Why does it matter? Consider the following 

ὁ θεὸς φῶς ἐστιν (1 Jn 1:5) Both nominatives precede the verb. If "light" is the subject, the sentence would say that whatever is light can be said to be God, and that is not true. But the fact that "light" is anarthrous while "God" is articular confirms that the meaning is "God is light."
the - god (2nd decl. nom.) - light (3rd decl. nom.) - is
θεὸς ἦν ὁ λόγος  (Jn 1:1) The fact that "word" is articular while "God" is anarthrous makes it clear that John is telling us something about the word, namely, that the word was God.
god (2nd decl. nom.) - was - the - word (2nd decl. nom.) 
ἔργα τῶν χειρῶν σού εἰσιν οἱ οὐρανοί (Hb 1:10) "Works" and "heavens" are both nominatives. If "works" were the subject, then anything included in the phrase "works of your hands" would be "the heavens." But because "heavens" is articular while "works" is anarthrous, we know the subject is "heavens," and the meaning is the heavens are the works of God's hands.
works - of the - hands - of you - are - the - heavens

If both nominatives are articular, or if one is articular and the other is a proper name or a pronoun, then both are definite, and are interchangeable. Consider: Mt. 16:16: σὺ εἶ ὁ χριστός. It makes no difference whether σὺ (you) or ὁ χριστός (the Christ) is treated as the subject.
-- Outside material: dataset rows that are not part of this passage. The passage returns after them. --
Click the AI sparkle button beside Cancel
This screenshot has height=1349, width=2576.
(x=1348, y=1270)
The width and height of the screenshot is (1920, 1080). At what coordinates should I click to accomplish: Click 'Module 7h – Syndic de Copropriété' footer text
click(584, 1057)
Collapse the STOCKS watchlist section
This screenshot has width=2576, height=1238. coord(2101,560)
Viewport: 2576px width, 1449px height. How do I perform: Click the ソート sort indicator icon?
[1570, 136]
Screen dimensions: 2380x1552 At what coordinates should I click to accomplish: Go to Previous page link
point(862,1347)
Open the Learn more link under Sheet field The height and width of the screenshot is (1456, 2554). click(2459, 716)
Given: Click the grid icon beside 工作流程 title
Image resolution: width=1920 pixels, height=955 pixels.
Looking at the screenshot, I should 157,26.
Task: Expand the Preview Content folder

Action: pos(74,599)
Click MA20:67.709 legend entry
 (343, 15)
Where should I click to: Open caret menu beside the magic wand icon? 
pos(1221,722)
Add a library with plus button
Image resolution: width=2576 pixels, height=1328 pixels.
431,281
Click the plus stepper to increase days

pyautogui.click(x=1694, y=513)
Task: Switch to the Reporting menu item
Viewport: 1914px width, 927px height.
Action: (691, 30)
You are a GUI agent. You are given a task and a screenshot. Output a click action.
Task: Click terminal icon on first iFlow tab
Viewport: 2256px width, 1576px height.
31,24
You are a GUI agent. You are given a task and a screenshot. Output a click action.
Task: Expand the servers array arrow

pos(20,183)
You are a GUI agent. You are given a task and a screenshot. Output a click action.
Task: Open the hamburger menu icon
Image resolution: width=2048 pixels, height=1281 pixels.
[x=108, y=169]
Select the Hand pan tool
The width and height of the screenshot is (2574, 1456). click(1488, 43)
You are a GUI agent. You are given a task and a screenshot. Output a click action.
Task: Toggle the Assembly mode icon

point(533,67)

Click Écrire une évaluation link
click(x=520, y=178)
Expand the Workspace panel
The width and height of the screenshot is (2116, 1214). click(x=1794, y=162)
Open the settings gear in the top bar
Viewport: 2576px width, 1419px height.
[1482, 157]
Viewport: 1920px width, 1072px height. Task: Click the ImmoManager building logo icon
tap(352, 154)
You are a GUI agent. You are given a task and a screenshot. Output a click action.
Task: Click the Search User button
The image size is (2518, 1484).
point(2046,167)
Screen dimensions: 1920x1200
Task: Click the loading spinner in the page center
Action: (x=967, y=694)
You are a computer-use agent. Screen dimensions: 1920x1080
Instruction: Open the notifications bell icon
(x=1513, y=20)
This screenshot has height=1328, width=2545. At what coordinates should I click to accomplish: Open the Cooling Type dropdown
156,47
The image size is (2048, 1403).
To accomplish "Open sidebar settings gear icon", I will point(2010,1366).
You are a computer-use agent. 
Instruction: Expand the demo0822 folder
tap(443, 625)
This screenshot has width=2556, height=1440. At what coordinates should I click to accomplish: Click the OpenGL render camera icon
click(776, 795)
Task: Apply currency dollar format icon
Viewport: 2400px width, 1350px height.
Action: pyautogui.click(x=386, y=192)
The sentence is equally true either way.


When ordering a beverage, we may say, "I'll have a large." A large what? Large is an adjective and adjectives modify nouns, but there is no explicitly stated noun that is modified by large in this example. The adjective large is functioning as a substantive.

This is often done in Greek, and often in circumstances where the English translation needs the addition of the word "one" in order to make it clear that there is a concrete noun in view even if it is not explicitly stated. For example, Mt. 6:13 has ἀλλὰ ῥῦσαι ἡμᾶς ἀπὸ τοῦ πονηροῦ, "but deliver us from the evil one." There is no word for "one" in the Greek phrase. But it seems best to understand τοῦ πονηροῦ ("the evil") as referring to the devil and supply the word "one" in English.